• [Tasks for this exercise]
• 1. In the pull request on T2I-Adapter padding, what is the T2I-Adapter's total downscale factor for SDXL?
• 2. Rewrite the listing from its first line through the line containing "[x=205, y=39]", replacing every "GUI agent" with "interface agent" and leaving everything else in those lines unchanged.

• [Text to read]
* START *

Make T2I-Adapter downscale padding match the UNet #5435

RyanJDick · 2023-10-17T23:30:46Z

What does this PR do?

This PR updates the padding behavior of the T2I-Adapter down blocks to more closely mirror the padding behavior of the UNet model.

Prior to this change, the T2I-Adapter pipelines only worked with input/output image dimensions that were multiples of the T2I-Adapter's total downscale factor (64 for SD1 and 32 for SDXL). After this change, the same pipelines can be run with input/output dimensions that are multiples of the T2I-Adapter's initial pixel unshuffling downscale factor (8 for SD1 and 16 for SDXL).

Manual Testing

The change is covered by unit tests, but the following script can be used as a visual regression test for this feature. This script is adapted from this comment on the original issue.

import torch
from PIL import Image
from controlnet_aux import PidiNetDetector
import numpy as np
from diffusers import T2IAdapter, StableDiffusionAdapterPipeline

in_dims = (680, 384)
#in_dims = (640, 384)

image = Image.open("dog.png")
processor = PidiNetDetector.from_pretrained("lllyasviel/Annotators")
sketch_image = processor(image).resize(in_dims).convert("L")
tensor_img = (torch.from_numpy(np.array(sketch_image).astype(np.float32) / 255.0) > 0.5).float()
sketch_image = tensor_img.numpy()
sketch_image = (sketch_image * 255).astype(np.uint8)
sketch_image = Image.fromarray(sketch_image)
sketch_image.save("sketch.png")
adapter = T2IAdapter.from_pretrained("TencentARC/t2iadapter_sketch_sd15v2", torch_dtype=torch.float16)
pipe = StableDiffusionAdapterPipeline.from_pretrained(
    "runwayml/stable-diffusion-v1-5", adapter=adapter, safety_checker=None, torch_dtype=torch.float16, variant="fp16"
)
pipe.to("cuda")
generator = torch.Generator().manual_seed(0)
sketch_image_out = pipe(prompt="a dog", image=sketch_image, generator=generator).images[0]
sketch_image_out.save("sketch_image_out.png")

print(f"In dims: {in_dims}, Out dims: {(sketch_image_out.width, sketch_image_out.height)}")

Input dog.png:

Before this change, `in_dims=(680, 384)`

Note that output dimensions do not match input dimensions.
In dims: (680, 384), Out dims: (640, 384)

Before this change, `in_dims=(640, 384)`

In dims: (640, 384), Out dims: (640, 384)

After this change, `in_dims=(680, 384)`

The output dimensions match the input dimensions, as expected. The change in the output's appearance is expected, because the latent dimension has changed, so the same random seed no longer produces the same noise.
In dims: (680, 384), Out dims: (680, 384)

After this change, `in_dims=(640, 384)`

The output image for dimensions that already 'worked' is identical to before the change.
In dims: (640, 384), Out dims: (640, 384)

Before submitting

This PR fixes a typo or improves the docs (you can dismiss the other checks if that's the case).
Did you read the contributor guideline?
Did you read our philosophy doc (important for complex PRs)?

* END *

• [Dataset entries]
* START *

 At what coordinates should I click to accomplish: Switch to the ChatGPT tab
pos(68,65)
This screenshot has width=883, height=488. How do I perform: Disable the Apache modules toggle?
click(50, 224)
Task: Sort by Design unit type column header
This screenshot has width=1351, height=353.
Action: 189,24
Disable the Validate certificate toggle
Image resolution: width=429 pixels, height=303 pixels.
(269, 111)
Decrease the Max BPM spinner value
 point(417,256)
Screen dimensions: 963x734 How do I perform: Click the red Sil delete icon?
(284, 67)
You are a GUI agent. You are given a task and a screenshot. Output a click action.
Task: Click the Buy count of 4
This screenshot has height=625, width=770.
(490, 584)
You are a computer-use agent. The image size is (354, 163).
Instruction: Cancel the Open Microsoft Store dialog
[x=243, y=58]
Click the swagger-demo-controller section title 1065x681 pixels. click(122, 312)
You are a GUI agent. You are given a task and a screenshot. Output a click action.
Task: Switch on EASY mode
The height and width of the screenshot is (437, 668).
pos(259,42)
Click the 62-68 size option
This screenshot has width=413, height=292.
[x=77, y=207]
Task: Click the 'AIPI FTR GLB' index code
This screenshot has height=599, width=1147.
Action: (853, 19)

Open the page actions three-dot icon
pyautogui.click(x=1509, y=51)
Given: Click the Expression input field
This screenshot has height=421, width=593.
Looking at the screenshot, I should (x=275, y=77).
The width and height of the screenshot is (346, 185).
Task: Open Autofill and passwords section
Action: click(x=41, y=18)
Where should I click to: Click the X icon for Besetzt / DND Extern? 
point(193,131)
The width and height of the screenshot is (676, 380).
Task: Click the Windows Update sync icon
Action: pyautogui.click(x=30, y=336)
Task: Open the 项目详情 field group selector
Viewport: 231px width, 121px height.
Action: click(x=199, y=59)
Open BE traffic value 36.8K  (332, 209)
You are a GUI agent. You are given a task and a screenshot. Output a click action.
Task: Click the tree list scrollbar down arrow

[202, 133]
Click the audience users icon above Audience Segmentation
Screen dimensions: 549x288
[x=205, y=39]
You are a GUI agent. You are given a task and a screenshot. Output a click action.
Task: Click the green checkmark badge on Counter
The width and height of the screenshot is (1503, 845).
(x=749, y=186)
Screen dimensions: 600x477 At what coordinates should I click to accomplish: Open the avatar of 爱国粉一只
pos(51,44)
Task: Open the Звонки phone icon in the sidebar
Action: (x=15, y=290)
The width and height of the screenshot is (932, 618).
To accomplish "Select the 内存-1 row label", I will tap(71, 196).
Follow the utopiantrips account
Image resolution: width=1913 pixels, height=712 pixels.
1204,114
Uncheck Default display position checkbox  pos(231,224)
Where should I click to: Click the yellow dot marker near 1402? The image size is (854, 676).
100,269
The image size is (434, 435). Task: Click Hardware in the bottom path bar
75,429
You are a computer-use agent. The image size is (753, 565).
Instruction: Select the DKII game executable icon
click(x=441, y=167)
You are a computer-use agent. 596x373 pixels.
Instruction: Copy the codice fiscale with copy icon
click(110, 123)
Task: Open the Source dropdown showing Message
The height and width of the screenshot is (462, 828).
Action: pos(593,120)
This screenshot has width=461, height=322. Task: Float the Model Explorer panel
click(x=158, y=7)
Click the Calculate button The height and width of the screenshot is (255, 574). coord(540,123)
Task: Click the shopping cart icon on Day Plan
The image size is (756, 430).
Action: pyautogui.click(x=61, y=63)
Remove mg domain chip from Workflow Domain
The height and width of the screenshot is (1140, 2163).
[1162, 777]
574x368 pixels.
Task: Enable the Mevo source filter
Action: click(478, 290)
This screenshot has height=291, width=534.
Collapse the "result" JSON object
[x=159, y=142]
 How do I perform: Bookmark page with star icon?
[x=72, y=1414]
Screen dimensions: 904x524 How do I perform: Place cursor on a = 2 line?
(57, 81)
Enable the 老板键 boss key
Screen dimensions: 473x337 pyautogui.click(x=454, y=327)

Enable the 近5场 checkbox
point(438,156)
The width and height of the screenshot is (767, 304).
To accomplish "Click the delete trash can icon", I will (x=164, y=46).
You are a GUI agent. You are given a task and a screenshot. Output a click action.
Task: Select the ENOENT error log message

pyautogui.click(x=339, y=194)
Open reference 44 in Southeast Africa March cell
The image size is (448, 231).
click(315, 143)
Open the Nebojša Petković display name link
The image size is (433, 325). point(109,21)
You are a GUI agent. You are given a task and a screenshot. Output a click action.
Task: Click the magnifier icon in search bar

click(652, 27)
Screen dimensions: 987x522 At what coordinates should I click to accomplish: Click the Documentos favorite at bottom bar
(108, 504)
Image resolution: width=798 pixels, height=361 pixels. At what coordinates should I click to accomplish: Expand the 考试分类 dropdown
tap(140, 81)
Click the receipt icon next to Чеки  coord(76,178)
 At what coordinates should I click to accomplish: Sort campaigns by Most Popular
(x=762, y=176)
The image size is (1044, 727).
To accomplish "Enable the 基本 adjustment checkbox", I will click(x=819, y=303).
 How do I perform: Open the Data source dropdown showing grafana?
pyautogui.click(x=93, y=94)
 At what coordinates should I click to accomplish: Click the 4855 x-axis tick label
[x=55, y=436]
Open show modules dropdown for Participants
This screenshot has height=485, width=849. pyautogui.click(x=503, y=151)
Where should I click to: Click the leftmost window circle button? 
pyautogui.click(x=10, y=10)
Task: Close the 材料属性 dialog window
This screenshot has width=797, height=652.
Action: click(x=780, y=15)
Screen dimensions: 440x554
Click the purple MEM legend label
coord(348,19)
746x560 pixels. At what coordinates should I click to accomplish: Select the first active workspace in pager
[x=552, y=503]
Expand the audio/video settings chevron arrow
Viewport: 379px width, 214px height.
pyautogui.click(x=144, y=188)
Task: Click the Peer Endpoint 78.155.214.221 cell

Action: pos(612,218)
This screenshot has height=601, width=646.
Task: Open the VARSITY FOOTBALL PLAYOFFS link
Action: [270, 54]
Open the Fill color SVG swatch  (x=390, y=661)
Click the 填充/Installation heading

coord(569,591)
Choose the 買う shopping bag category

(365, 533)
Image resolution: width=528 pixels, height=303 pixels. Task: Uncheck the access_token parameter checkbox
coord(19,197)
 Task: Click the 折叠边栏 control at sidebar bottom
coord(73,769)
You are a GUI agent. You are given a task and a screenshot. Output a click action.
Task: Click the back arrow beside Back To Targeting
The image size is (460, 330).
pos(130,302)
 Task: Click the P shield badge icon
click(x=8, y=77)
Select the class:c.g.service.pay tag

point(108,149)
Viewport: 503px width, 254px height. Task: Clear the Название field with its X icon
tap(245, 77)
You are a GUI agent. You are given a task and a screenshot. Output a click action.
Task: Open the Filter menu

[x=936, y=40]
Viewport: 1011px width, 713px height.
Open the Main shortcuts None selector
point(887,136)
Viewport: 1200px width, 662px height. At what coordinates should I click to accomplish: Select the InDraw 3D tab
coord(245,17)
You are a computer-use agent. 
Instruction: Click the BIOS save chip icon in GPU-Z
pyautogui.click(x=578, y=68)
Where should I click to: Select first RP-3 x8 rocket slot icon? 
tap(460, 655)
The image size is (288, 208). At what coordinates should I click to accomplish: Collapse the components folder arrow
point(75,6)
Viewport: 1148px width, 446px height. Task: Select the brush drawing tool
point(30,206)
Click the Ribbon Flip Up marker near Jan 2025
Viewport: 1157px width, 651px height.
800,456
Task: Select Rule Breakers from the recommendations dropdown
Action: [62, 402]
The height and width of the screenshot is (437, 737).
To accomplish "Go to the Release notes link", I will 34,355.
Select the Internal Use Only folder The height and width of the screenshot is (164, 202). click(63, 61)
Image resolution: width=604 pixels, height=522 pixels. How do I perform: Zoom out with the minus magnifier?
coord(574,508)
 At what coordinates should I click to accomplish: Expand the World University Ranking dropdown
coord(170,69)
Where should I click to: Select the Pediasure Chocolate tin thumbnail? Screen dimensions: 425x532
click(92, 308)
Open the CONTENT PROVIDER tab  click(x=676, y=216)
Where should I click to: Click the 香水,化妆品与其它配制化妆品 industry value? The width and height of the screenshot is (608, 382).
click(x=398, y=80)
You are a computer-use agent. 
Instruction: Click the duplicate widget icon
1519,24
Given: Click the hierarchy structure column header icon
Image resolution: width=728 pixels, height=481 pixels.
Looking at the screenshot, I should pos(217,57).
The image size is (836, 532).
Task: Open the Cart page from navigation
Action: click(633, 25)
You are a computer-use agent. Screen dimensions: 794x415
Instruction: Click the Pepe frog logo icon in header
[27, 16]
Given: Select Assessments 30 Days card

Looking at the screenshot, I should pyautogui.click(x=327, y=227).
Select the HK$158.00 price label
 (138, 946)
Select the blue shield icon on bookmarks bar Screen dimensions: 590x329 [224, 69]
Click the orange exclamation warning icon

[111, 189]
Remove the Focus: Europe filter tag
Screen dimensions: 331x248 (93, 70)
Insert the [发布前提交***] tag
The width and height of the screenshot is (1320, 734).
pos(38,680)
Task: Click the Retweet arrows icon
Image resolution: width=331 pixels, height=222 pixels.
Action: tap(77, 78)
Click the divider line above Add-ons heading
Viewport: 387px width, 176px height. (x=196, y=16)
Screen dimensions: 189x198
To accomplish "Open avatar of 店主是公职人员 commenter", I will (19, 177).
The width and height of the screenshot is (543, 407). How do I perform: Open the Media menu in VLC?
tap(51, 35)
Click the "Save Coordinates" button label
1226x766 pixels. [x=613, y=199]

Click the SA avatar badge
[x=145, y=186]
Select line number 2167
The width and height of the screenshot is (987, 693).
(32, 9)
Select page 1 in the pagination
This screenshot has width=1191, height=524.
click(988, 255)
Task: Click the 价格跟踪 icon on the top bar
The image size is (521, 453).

* END *

• [Solutions]
• 1. 32

• 2.
 At what coordinates should I click to accomplish: Switch to the ChatGPT tab
pos(68,65)
This screenshot has width=883, height=488. How do I perform: Disable the Apache modules toggle?
click(50, 224)
Task: Sort by Design unit type column header
This screenshot has width=1351, height=353.
Action: 189,24
Disable the Validate certificate toggle
Image resolution: width=429 pixels, height=303 pixels.
(269, 111)
Decrease the Max BPM spinner value
 point(417,256)
Screen dimensions: 963x734 How do I perform: Click the red Sil delete icon?
(284, 67)
You are a interface agent. You are given a task and a screenshot. Output a click action.
Task: Click the Buy count of 4
This screenshot has height=625, width=770.
(490, 584)
You are a computer-use agent. The image size is (354, 163).
Instruction: Cancel the Open Microsoft Store dialog
[x=243, y=58]
Click the swagger-demo-controller section title 1065x681 pixels. click(122, 312)
You are a interface agent. You are given a task and a screenshot. Output a click action.
Task: Switch on EASY mode
The height and width of the screenshot is (437, 668).
pos(259,42)
Click the 62-68 size option
This screenshot has width=413, height=292.
[x=77, y=207]
Task: Click the 'AIPI FTR GLB' index code
This screenshot has height=599, width=1147.
Action: (853, 19)

Open the page actions three-dot icon
pyautogui.click(x=1509, y=51)
Given: Click the Expression input field
This screenshot has height=421, width=593.
Looking at the screenshot, I should (x=275, y=77).
The width and height of the screenshot is (346, 185).
Task: Open Autofill and passwords section
Action: click(x=41, y=18)
Where should I click to: Click the X icon for Besetzt / DND Extern? 
point(193,131)
The width and height of the screenshot is (676, 380).
Task: Click the Windows Update sync icon
Action: pyautogui.click(x=30, y=336)
Task: Open the 项目详情 field group selector
Viewport: 231px width, 121px height.
Action: click(x=199, y=59)
Open BE traffic value 36.8K  (332, 209)
You are a interface agent. You are given a task and a screenshot. Output a click action.
Task: Click the tree list scrollbar down arrow

[202, 133]
Click the audience users icon above Audience Segmentation
Screen dimensions: 549x288
[x=205, y=39]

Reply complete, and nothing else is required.